*** Opening DATA EXCERPTS ***

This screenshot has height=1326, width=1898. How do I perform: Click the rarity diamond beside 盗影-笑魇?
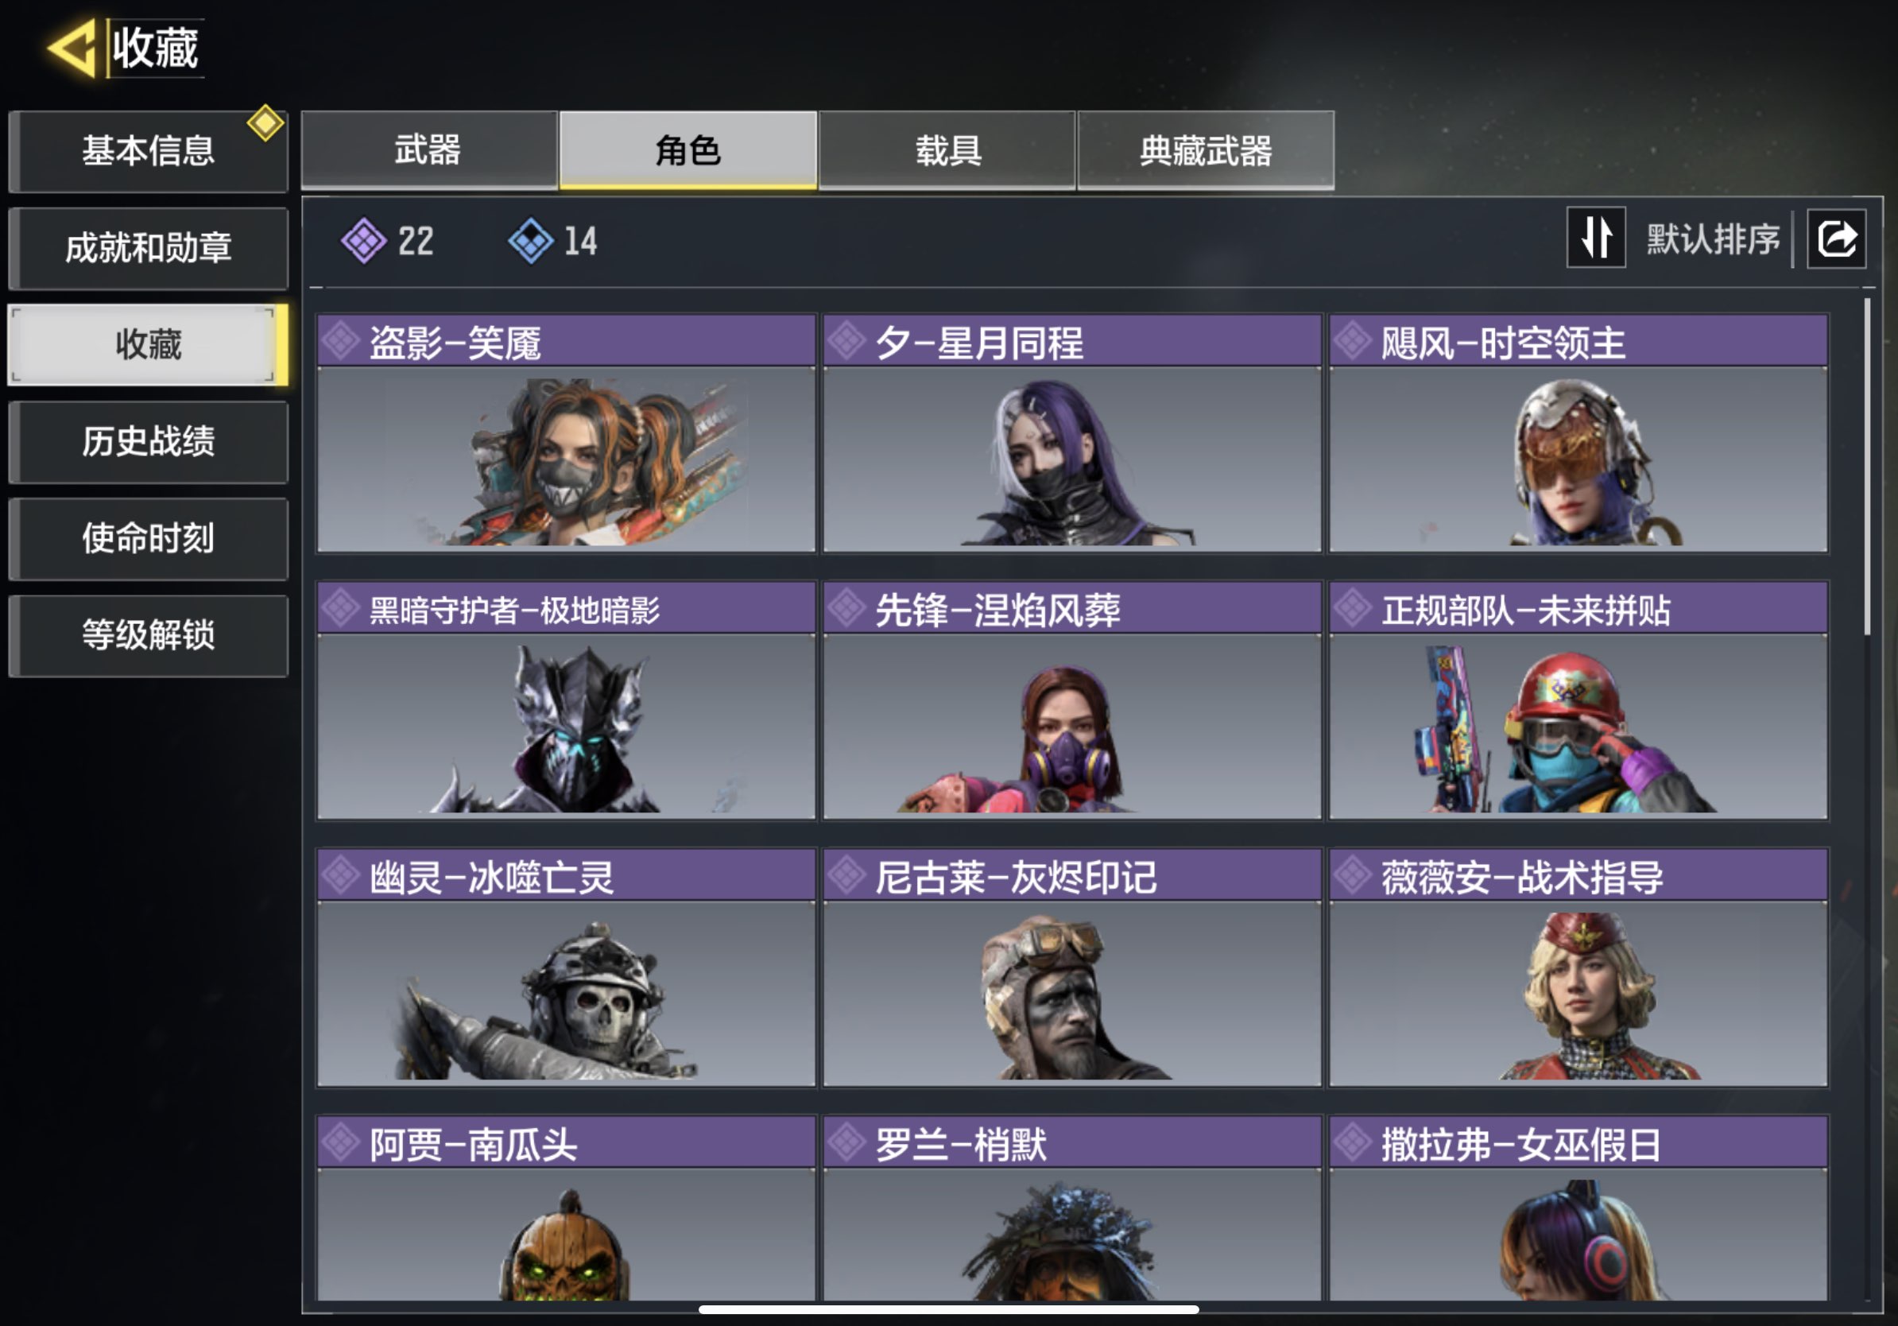click(x=340, y=341)
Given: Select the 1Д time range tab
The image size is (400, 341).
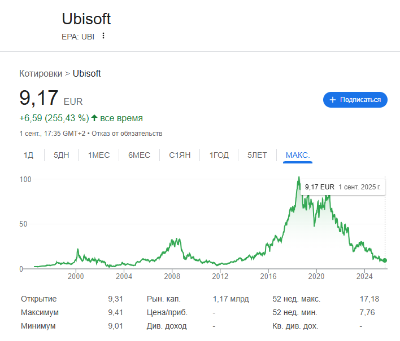Looking at the screenshot, I should (28, 155).
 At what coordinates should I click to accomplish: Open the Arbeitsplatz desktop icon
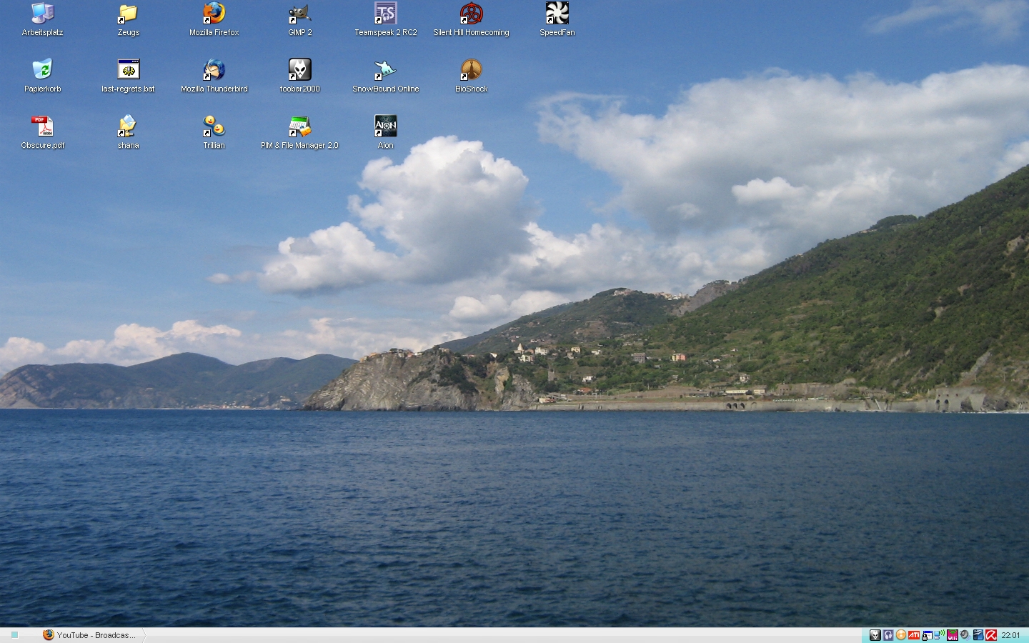pos(43,14)
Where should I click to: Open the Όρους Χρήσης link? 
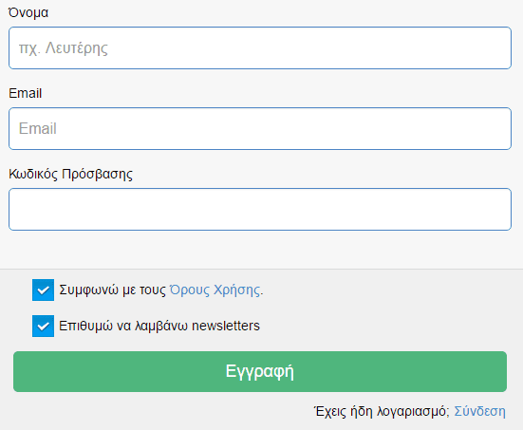click(x=215, y=290)
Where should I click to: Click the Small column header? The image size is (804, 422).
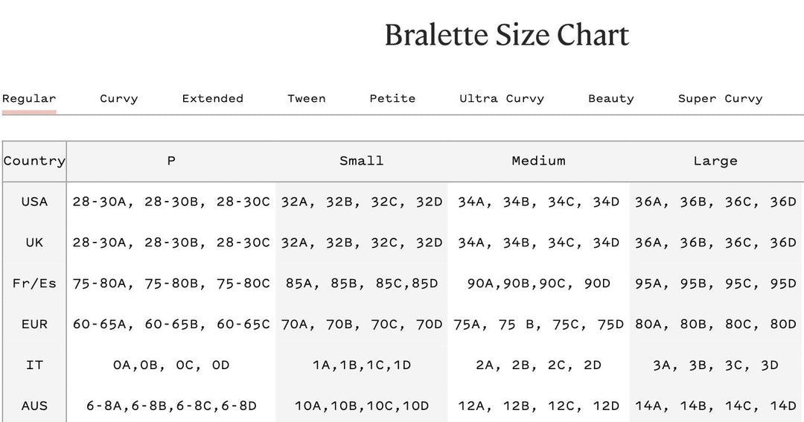[361, 161]
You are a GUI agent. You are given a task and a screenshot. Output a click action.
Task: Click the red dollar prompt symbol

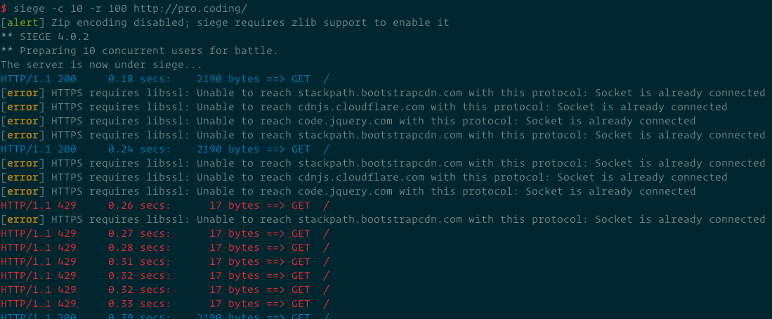click(x=4, y=9)
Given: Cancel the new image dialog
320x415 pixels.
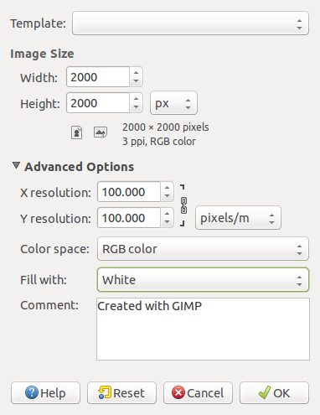Looking at the screenshot, I should 198,393.
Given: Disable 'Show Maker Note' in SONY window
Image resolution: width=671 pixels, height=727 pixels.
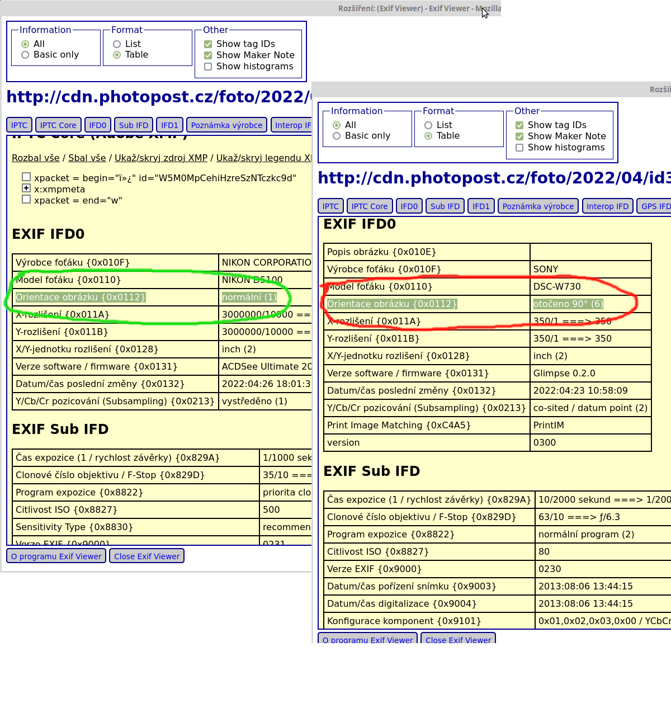Looking at the screenshot, I should tap(519, 136).
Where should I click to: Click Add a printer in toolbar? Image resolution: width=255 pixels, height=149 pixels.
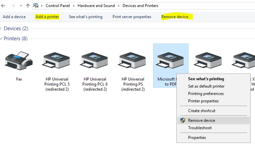click(x=47, y=17)
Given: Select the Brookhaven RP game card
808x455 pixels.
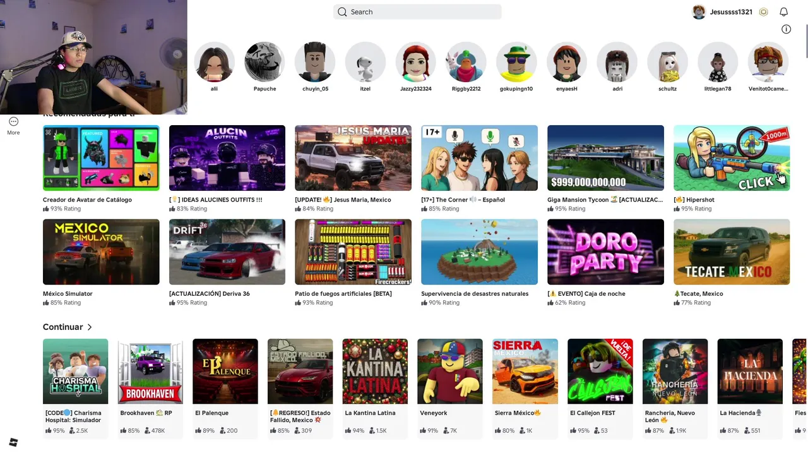Looking at the screenshot, I should 150,387.
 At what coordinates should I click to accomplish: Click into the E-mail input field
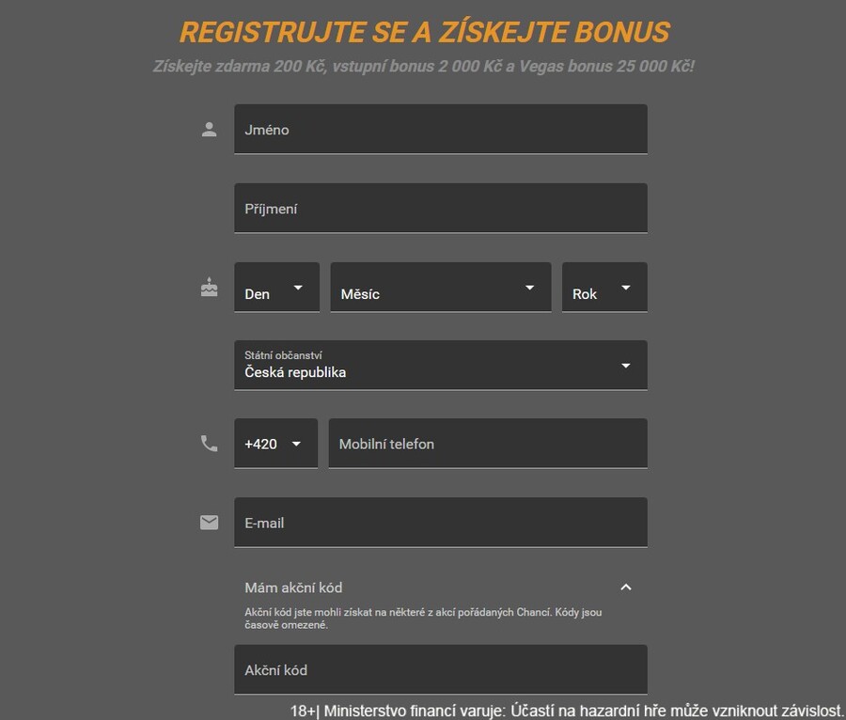point(441,522)
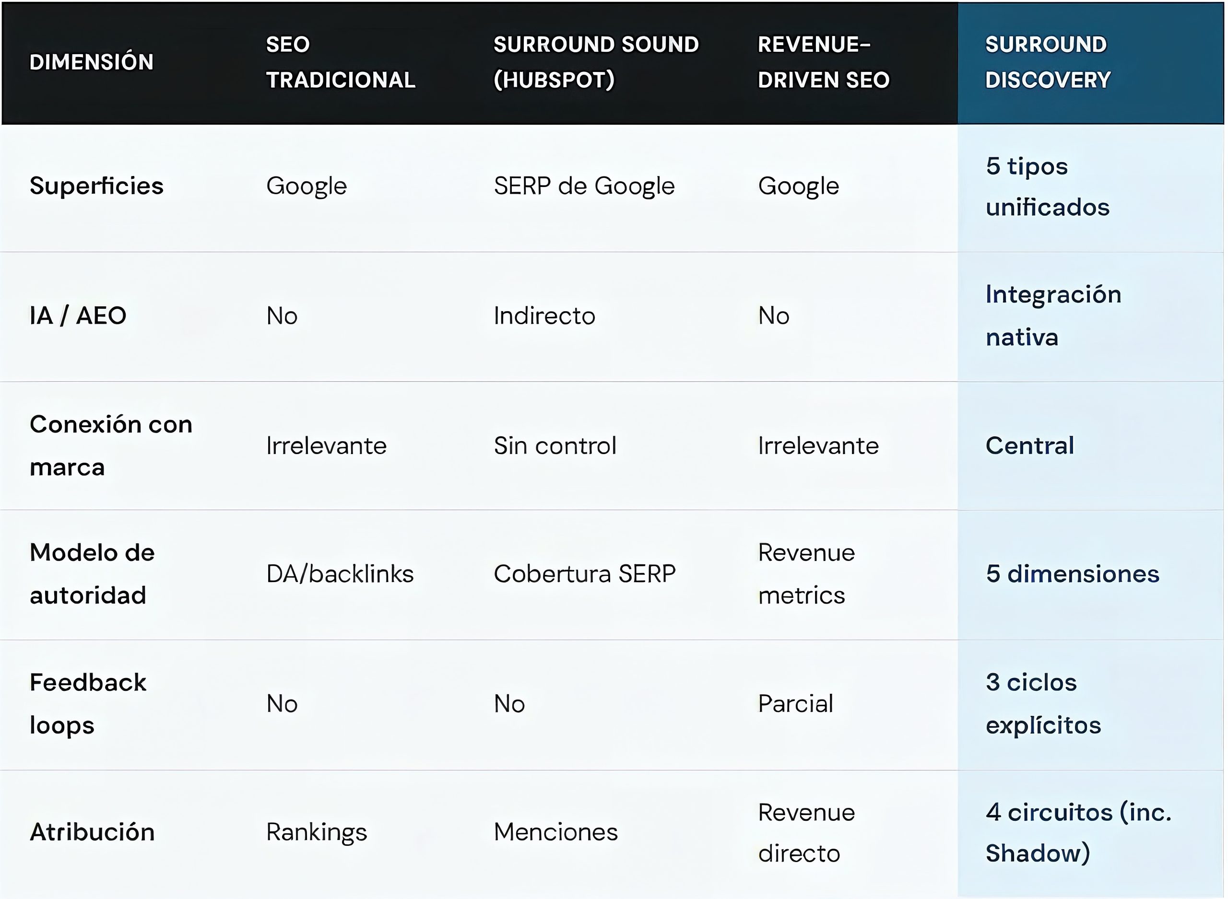Click the Indirecto cell
Image resolution: width=1228 pixels, height=899 pixels.
(x=544, y=316)
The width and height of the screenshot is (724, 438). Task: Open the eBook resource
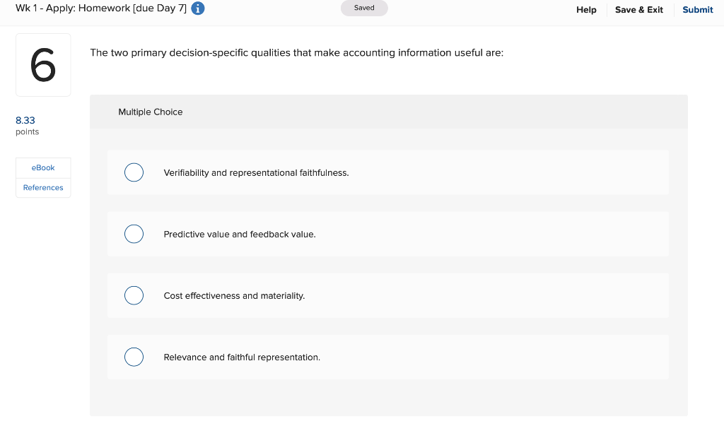coord(43,167)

*** Closing DATA EXCERPTS ***

Please retype the listing in full, exactly as given, and skip every image.

* **TASK RESULT**
This screenshot has height=1326, width=1898. How do I perform: Click the rarity diamond beside 盗影-笑魇?
click(x=340, y=341)
Given: Select the 1Д time range tab
The image size is (400, 341).
Looking at the screenshot, I should (28, 155).
 At what coordinates should I click to accomplish: Open the Arbeitsplatz desktop icon
pos(43,14)
Where should I click to: Open the Όρους Χρήσης link? 
click(x=215, y=290)
Where should I click to: Click the Small column header? The image size is (804, 422).
[361, 161]
You are a GUI agent. You are given a task and a screenshot. Output a click action.
Task: Click the red dollar prompt symbol

click(x=4, y=9)
Given: Cancel the new image dialog
320x415 pixels.
Looking at the screenshot, I should 198,393.
Given: Disable 'Show Maker Note' in SONY window
Image resolution: width=671 pixels, height=727 pixels.
Looking at the screenshot, I should tap(519, 136).
Where should I click to: Click Add a printer in toolbar? Image resolution: width=255 pixels, height=149 pixels.
click(x=47, y=17)
Given: Select the Brookhaven RP game card
808x455 pixels.
Looking at the screenshot, I should 150,387.
 At what coordinates should I click to accomplish: Click into the E-mail input field
point(441,522)
Click the Indirecto cell
Image resolution: width=1228 pixels, height=899 pixels.
(x=544, y=316)
The width and height of the screenshot is (724, 438). Task: Open the eBook resource
coord(43,167)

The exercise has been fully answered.